_ACTIVITY_
Print each record that follows exactly, leaving the pictures behind.

_DATA SUPPLIED_
============================================================

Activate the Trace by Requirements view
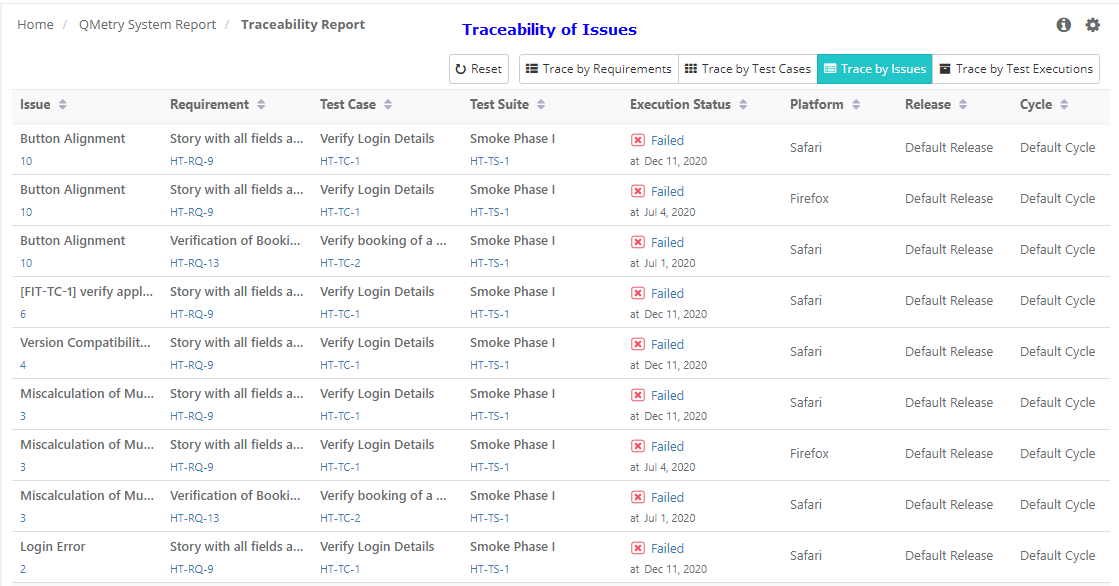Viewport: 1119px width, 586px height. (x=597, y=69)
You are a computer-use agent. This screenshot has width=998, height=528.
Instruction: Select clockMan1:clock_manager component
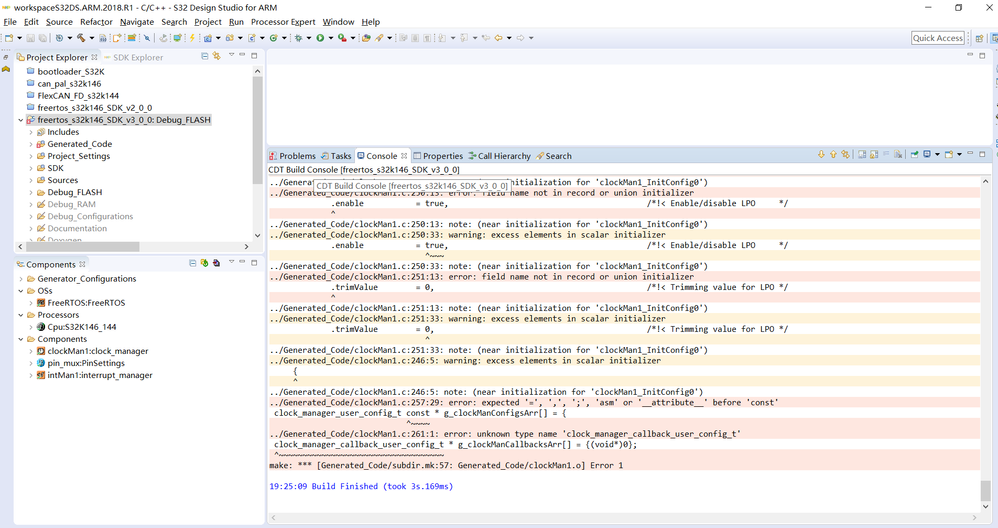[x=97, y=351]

============================================================

_RESULT OF THE EXERCISE_
Activate the Trace by Requirements view
Viewport: 1119px width, 586px height. (x=597, y=69)
You are a computer-use agent. This screenshot has width=998, height=528.
Instruction: Select clockMan1:clock_manager component
[x=97, y=351]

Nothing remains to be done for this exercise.